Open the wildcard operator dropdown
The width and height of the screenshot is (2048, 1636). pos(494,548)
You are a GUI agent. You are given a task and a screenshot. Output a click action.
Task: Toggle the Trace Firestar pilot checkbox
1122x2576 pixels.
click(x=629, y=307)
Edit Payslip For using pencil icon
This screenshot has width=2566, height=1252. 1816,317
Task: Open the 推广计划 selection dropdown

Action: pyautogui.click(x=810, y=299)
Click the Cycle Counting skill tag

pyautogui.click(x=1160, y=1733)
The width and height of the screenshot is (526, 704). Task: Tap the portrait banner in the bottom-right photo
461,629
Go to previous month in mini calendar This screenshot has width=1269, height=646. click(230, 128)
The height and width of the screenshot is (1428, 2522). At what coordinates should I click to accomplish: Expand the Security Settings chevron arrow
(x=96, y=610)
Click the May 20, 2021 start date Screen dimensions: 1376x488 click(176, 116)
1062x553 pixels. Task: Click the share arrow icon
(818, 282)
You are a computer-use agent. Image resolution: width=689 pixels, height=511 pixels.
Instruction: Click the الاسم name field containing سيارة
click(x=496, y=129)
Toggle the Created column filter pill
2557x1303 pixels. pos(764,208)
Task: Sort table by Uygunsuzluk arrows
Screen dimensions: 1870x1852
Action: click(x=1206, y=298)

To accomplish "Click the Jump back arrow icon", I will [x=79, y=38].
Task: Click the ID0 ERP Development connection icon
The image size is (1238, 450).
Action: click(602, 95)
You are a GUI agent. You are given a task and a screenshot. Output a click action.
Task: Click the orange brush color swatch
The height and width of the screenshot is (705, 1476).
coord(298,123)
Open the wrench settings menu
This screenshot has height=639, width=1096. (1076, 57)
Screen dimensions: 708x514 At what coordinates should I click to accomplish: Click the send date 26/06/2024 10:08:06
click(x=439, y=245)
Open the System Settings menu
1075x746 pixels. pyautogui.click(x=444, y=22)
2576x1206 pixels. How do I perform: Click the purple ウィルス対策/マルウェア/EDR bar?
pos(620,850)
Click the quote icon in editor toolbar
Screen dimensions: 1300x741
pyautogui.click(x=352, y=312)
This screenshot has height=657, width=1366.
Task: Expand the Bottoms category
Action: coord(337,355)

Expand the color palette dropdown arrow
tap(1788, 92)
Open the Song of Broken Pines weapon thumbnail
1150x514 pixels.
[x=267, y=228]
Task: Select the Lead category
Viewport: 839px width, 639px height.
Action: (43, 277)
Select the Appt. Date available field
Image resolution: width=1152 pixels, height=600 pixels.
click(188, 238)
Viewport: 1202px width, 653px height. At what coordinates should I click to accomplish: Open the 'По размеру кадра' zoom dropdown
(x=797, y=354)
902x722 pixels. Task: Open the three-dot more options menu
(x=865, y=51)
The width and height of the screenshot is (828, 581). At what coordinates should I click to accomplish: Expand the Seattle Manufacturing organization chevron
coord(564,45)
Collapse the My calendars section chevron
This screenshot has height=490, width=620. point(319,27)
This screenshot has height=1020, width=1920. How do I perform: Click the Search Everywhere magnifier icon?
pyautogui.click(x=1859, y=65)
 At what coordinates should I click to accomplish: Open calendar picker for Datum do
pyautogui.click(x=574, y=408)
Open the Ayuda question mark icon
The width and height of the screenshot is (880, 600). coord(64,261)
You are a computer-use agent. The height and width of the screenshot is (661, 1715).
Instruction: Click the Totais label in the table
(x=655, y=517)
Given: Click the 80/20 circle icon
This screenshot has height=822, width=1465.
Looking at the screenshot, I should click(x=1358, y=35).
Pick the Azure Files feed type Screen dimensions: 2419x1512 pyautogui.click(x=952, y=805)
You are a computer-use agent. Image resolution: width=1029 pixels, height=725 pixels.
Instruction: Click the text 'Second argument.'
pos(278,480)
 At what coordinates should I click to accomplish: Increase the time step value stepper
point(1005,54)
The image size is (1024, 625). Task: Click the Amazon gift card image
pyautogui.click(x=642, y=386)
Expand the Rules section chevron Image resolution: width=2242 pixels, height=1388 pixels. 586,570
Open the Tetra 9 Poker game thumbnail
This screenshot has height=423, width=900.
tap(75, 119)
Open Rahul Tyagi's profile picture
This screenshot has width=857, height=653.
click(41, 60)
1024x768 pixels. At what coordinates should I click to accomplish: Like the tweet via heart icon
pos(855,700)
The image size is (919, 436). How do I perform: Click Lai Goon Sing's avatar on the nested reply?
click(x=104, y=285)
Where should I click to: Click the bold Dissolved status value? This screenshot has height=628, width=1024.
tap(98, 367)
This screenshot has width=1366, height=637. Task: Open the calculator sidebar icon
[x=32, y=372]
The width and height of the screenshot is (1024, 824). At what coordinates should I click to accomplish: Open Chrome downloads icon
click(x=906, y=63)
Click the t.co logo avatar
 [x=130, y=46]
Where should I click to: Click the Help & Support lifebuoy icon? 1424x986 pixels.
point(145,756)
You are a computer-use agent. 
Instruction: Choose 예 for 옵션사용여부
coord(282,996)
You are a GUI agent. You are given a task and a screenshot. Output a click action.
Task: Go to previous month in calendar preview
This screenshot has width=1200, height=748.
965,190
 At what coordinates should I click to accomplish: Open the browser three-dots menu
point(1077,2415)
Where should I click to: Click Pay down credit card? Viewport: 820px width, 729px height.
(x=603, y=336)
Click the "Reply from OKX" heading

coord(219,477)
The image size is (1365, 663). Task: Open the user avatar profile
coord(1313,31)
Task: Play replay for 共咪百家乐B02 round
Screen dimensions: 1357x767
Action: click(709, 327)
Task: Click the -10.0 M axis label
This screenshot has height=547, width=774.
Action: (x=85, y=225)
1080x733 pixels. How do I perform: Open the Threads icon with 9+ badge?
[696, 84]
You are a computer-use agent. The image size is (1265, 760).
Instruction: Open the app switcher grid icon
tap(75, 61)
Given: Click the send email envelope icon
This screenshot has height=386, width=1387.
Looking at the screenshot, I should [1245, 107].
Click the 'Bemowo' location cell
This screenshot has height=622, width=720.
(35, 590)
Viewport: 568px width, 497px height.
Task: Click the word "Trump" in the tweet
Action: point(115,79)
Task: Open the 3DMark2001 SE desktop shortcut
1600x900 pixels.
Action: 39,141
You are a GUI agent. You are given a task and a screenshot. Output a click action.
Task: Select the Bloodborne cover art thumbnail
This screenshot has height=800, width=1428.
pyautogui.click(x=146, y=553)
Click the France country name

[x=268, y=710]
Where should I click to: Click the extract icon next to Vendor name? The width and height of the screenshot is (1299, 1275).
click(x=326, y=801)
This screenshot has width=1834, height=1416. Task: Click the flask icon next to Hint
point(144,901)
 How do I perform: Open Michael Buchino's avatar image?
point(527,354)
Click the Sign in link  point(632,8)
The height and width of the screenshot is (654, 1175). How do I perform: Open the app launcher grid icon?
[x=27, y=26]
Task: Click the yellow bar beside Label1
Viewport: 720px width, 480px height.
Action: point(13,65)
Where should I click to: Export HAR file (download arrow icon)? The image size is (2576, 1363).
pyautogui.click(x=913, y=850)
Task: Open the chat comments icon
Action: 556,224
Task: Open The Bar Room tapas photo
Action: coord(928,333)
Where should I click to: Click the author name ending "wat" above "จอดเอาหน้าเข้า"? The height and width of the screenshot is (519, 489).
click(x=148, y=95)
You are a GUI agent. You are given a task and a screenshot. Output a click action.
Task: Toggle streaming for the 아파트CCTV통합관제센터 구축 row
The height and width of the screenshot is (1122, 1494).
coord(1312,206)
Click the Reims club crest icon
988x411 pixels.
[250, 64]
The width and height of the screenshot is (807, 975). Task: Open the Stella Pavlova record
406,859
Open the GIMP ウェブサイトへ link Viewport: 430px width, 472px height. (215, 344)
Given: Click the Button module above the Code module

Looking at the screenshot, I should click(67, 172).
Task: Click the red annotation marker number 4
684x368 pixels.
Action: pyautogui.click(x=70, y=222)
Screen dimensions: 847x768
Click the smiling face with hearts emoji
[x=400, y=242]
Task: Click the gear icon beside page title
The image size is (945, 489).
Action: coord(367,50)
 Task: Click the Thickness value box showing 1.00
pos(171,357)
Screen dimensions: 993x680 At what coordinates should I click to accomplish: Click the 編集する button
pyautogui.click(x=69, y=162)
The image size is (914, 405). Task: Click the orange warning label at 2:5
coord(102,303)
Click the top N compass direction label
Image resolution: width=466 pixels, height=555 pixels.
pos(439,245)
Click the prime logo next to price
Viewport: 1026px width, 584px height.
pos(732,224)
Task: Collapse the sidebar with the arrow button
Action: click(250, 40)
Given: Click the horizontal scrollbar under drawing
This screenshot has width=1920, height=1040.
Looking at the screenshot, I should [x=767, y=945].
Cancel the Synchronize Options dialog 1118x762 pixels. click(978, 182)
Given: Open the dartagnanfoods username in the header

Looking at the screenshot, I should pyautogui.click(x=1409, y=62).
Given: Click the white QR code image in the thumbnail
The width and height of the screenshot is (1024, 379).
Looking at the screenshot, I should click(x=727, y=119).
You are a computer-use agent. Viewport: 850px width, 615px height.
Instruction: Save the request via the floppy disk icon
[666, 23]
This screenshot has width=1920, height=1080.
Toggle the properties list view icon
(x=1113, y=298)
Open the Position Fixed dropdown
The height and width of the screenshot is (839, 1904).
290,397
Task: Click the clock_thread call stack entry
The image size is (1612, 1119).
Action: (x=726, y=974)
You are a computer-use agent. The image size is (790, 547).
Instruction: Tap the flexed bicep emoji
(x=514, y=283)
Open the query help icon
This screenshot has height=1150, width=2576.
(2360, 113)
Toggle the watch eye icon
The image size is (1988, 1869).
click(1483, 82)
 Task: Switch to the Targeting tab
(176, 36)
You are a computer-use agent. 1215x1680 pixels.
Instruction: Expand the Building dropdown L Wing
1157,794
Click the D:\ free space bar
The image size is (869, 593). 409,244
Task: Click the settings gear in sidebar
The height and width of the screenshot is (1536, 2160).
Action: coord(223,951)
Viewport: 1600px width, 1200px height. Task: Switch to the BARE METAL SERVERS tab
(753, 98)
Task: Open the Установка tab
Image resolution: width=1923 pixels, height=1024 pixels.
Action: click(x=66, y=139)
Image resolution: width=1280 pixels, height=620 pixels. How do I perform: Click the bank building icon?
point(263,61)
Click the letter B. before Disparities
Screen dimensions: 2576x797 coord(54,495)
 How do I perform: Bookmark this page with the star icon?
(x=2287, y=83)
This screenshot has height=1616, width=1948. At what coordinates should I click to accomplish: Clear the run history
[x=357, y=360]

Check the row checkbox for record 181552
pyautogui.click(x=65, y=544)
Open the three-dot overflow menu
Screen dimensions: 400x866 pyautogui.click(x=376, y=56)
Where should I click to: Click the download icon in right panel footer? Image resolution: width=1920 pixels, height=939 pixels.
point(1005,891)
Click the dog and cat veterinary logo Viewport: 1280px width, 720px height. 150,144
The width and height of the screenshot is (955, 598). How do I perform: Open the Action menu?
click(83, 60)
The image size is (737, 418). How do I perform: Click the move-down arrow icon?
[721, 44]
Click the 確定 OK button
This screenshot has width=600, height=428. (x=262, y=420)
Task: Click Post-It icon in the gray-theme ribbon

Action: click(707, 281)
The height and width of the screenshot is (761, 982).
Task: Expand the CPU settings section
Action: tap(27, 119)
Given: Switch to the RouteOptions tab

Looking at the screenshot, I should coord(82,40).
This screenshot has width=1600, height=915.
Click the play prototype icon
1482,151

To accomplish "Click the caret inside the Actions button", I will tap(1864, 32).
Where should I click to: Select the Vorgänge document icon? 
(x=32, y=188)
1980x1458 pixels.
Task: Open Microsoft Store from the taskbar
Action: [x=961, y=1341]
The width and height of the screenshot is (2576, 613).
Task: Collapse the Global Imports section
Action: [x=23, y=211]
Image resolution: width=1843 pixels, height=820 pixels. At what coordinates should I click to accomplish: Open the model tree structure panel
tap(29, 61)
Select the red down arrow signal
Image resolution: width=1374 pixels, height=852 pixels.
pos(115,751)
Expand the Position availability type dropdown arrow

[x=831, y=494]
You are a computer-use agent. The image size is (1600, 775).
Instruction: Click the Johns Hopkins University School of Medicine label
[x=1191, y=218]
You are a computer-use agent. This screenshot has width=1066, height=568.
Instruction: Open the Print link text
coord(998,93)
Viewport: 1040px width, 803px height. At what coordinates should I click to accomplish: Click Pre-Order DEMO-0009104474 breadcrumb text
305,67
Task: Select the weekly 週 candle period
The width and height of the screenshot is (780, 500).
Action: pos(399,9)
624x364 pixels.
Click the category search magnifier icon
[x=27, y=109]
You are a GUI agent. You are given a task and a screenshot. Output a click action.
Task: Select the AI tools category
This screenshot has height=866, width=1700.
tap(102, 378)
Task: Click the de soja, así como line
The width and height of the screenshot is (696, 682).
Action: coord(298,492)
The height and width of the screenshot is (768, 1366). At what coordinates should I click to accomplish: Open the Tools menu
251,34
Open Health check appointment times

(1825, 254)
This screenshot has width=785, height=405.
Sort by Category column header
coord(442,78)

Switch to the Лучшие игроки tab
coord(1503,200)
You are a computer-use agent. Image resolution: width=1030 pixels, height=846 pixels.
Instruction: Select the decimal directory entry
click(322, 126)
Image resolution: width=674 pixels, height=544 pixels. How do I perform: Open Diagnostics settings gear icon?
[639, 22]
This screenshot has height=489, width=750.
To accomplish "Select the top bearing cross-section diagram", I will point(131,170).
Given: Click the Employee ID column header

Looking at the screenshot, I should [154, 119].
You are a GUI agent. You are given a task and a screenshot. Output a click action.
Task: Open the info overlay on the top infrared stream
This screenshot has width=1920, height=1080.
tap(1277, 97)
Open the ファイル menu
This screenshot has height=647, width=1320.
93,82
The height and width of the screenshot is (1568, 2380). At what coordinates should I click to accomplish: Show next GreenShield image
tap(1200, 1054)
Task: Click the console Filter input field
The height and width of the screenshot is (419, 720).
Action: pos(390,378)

• _WHAT TO DO_
Can you list the rows from the line with "Task: Click the red" to the line with "Action: coord(367,50)" as a numbered list, leaving out blank lines?

• _FULL SOLUTION_
1. Task: Click the red annotation marker number 4
2. 684x368 pixels.
3. Action: pyautogui.click(x=70, y=222)
4. Screen dimensions: 847x768
5. Click the smiling face with hearts emoji
6. [x=400, y=242]
7. Task: Click the gear icon beside page title
8. The image size is (945, 489).
9. Action: coord(367,50)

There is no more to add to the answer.